JohnD wrote: ↑Mon Jun 01, 2020 9:14 am
"large temperature differences in adjoining regions can be created generating shearing winds which may cause the funnels."
The links show that what is happening and how is not understood, but for a start how do the temperature differences cause "shearing winds" in deep space? 'Winds' on Earth happen when the air has different temperatures in adjoining regions, but that is caused by change in density and the effect of gravity on a planet-bound atmosphere. What sort of wind exists in space?
Well, there are all kinds of stellar winds, of course. If the star in the center of the Hourglass Nebula is a very young star, which I believe it is, it could certainly blow a pair of jets. Then again, I don't see any.
If the star in the center of the Hourglass Nebula is a very massive one, which I believe it is, it could blow a strong stellar wind.
Wikipedia wrote:
Massive stars of types O and B have stellar winds with lower mass loss rates ({\displaystyle \scriptstyle {\dot {M}}<10^{-6}}\scriptstyle {\dot {M}}<10^{{-6}} solar masses per year) but very high velocities (v > 1–2000 km/s).
And if there is more than one star forming at or near the center of the Hourglass Nebula, I guess you might get several stellar winds blowing in different directions.
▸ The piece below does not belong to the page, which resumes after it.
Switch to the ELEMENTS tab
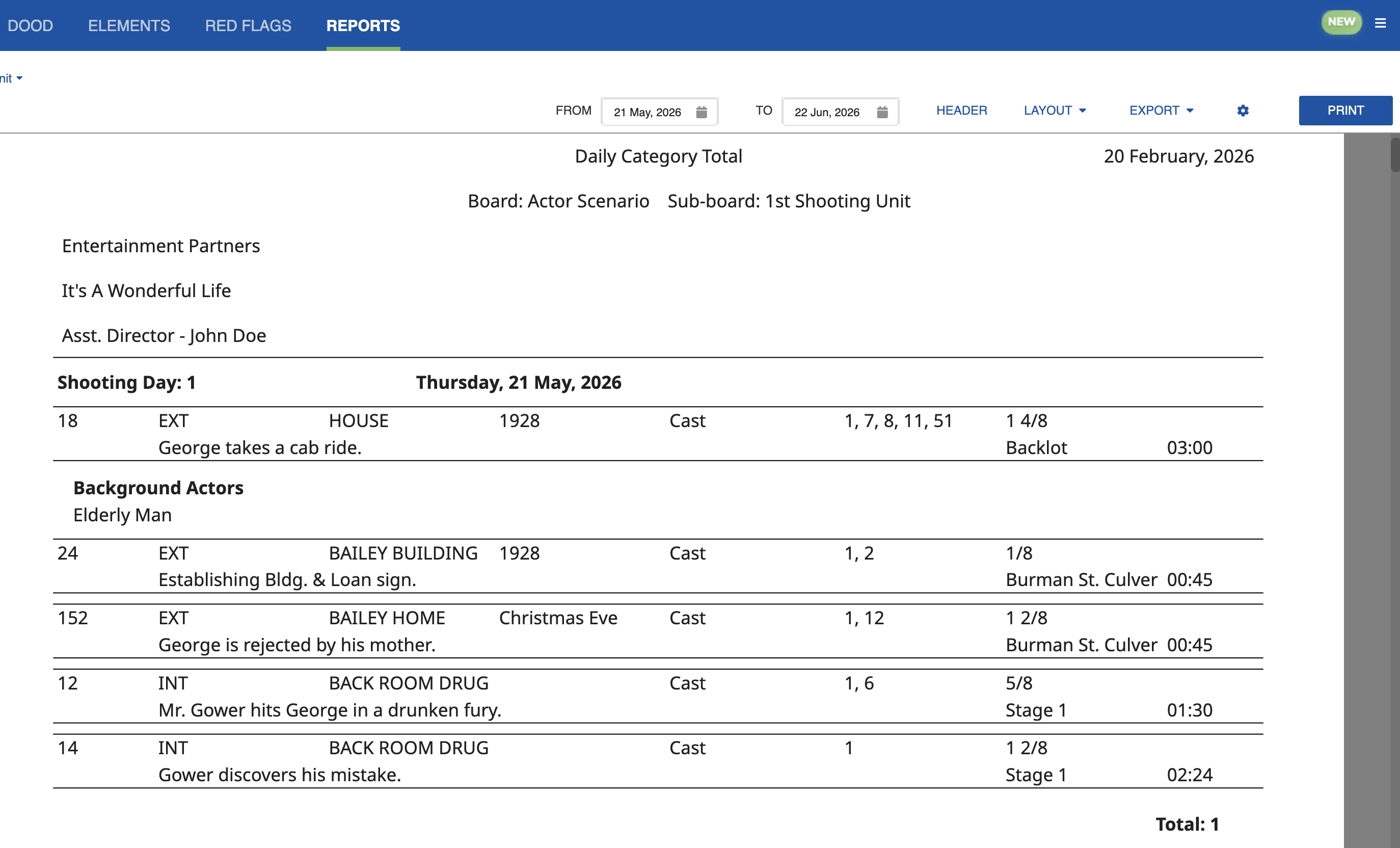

But let me return to the fact that I have such a hard time reading the Hubble picture of the Hourglass Nebula. The weird colors that I referred to in a nother post is definitely one reason, but there is more.
Why doesn't the bright and painfully pink star to the right of the Hourglass Nebula seem to light up its vicinity in the slightest?
Why can't we see any sort of "point brightening" in the Hourglass Nebula? In other words, why don't see the slightest suggestion of a star forming in there?
Yes, yes, I get it. The star is completely hidden by dust. Okay. Or is that
tiny red spot sitting in the middle of the dust to the upper left of the bright pink star actually the central star of the Hourglass Nebula?
It looks weird, that's all I'm saying.